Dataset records
****

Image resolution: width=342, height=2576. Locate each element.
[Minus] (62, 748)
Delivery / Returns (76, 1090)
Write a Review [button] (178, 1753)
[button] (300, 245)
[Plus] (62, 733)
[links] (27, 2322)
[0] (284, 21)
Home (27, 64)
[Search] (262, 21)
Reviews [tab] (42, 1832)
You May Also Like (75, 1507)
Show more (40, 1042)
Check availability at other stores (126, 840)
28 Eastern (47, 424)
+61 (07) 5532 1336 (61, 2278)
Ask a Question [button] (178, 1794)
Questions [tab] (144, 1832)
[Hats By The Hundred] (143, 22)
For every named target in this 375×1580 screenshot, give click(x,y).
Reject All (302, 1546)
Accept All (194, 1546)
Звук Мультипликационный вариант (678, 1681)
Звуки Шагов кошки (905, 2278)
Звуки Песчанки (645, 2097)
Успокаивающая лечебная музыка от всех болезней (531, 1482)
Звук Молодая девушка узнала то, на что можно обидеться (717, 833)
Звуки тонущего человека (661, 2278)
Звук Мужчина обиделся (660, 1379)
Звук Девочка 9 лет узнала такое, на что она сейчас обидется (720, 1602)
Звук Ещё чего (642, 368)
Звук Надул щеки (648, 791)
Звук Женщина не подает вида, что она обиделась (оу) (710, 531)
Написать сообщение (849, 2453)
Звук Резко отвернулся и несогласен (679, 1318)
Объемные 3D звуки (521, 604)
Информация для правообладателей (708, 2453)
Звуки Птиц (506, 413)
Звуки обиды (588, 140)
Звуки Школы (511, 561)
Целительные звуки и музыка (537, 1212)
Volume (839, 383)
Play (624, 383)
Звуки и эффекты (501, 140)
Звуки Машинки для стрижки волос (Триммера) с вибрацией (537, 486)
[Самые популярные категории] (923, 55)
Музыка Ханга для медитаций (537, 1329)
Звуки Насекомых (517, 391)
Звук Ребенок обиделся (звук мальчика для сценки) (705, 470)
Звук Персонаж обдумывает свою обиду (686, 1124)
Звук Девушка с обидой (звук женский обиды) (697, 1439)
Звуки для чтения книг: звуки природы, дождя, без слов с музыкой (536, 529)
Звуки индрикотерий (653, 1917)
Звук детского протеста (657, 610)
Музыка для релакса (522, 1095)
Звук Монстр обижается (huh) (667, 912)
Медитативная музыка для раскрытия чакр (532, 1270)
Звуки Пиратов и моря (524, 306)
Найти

****

Repeat exactly, and only, the lines from the one containing "Написать сообщение (849, 2453)" through the last line above.

SOLUTION TO THIS PROBLEM:
Написать сообщение (849, 2453)
Звук Резко отвернулся и несогласен (679, 1318)
Объемные 3D звуки (521, 604)
Информация для правообладателей (708, 2453)
Звуки Птиц (506, 413)
Звуки обиды (588, 140)
Звуки Школы (511, 561)
Целительные звуки и музыка (537, 1212)
Volume (839, 383)
Play (624, 383)
Звуки и эффекты (501, 140)
Звуки Машинки для стрижки волос (Триммера) с вибрацией (537, 486)
[Самые популярные категории] (923, 55)
Музыка Ханга для медитаций (537, 1329)
Звуки Насекомых (517, 391)
Звук Ребенок обиделся (звук мальчика для сценки) (705, 470)
Звук Персонаж обдумывает свою обиду (686, 1124)
Звук Девушка с обидой (звук женский обиды) (697, 1439)
Звуки для чтения книг: звуки природы, дождя, без слов с музыкой (536, 529)
Звуки индрикотерий (653, 1917)
Звук детского протеста (657, 610)
Музыка для релакса (522, 1095)
Звук Монстр обижается (huh) (667, 912)
Медитативная музыка для раскрытия чакр (532, 1270)
Звуки Пиратов и моря (524, 306)
Найти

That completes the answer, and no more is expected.